What if you have multiple dependencies? How are these going to be injected into your…wait.. where…what?
Making this clear is the goal of this article.
Difficulty: Beginner | Easy | Normal | Challenging
This article has been developed using Xcode 11.4.1, and Swift 5.2.2
Prerequisites:
- You will be expected to be aware how to make a Single View Application in Swift.
- Some experience of architecture patterns are required, whether MVC or MVVM.
- The principles of Dependency Injection are explained in this article, but some in-depth explanation always helps!

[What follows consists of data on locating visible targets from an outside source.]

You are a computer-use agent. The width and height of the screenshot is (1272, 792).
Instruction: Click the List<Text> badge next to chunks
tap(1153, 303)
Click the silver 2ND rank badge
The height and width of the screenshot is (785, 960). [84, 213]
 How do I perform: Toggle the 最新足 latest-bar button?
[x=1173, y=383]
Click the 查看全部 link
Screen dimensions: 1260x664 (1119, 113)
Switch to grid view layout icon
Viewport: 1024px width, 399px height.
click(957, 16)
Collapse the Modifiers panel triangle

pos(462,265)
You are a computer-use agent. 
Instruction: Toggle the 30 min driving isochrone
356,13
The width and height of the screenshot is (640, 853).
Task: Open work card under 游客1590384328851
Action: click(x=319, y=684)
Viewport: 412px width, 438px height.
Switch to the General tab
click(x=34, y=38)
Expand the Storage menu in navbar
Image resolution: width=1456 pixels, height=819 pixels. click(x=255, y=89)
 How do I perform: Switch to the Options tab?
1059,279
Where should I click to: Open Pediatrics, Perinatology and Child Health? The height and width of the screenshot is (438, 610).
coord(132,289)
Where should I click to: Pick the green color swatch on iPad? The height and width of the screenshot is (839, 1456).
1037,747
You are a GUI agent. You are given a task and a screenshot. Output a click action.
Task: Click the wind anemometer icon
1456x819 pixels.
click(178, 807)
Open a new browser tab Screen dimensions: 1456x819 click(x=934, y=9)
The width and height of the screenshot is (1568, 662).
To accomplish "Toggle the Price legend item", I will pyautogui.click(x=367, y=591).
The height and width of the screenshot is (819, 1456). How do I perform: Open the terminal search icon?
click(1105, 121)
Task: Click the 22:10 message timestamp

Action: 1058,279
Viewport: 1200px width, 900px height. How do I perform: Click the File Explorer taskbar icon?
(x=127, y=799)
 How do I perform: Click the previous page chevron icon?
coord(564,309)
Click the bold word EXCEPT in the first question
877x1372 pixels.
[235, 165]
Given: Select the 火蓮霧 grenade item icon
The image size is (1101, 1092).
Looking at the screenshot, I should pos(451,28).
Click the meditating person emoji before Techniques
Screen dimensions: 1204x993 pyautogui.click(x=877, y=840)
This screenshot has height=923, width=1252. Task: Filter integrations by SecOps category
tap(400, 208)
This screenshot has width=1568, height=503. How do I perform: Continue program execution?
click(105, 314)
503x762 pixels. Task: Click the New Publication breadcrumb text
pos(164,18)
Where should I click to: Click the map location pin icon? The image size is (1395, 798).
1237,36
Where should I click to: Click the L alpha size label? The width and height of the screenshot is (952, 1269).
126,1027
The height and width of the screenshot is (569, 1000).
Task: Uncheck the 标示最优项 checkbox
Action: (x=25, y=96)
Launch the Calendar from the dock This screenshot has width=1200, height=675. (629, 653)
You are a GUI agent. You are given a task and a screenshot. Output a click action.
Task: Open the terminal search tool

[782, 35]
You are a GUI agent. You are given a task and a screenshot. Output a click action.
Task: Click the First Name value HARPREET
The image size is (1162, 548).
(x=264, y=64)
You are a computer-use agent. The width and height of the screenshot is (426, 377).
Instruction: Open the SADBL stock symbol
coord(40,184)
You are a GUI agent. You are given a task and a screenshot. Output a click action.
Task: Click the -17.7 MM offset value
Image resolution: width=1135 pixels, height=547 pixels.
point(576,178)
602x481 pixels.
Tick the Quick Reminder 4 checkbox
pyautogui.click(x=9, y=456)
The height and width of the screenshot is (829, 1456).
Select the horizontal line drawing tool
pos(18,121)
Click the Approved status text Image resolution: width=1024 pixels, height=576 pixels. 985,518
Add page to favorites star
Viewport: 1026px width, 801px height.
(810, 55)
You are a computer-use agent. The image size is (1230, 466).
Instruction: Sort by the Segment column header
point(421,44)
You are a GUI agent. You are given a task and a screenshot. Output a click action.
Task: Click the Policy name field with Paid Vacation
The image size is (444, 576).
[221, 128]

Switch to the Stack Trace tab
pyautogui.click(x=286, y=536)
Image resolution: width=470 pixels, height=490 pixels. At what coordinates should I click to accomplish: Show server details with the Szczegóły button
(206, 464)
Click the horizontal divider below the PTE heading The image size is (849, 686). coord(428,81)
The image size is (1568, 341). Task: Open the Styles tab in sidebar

- You’ll need to be comfortable with protocols
Terminology:
Factory Pattern: A design pattern where an object is created without exposing the creation logic to the client. The factory pattern lets a class defer instantiation to subclasses.
The Problem
MVVM-C helps with separation of concerns, and allows testing and implementation to be…much better than MVC. Now, nothing is perfect, but it is perfectly possible to have a variety of dependencies which can lead to large and unwieldy initializers.
One possible solution to this is use of the Factory Pattern, and the use of Dependency Injection to test the relevant classes. This particular article is written with the views programmatically defined, avoiding Storyboards in the entire project, and neatly overriding loadview().
With that understood, let’s get to it!
The Example
The idea of this article is to have a basic skeleton for the MVVM-C architecture. There are few around, particularly coded in Swift and even fewer making an attempt at testing.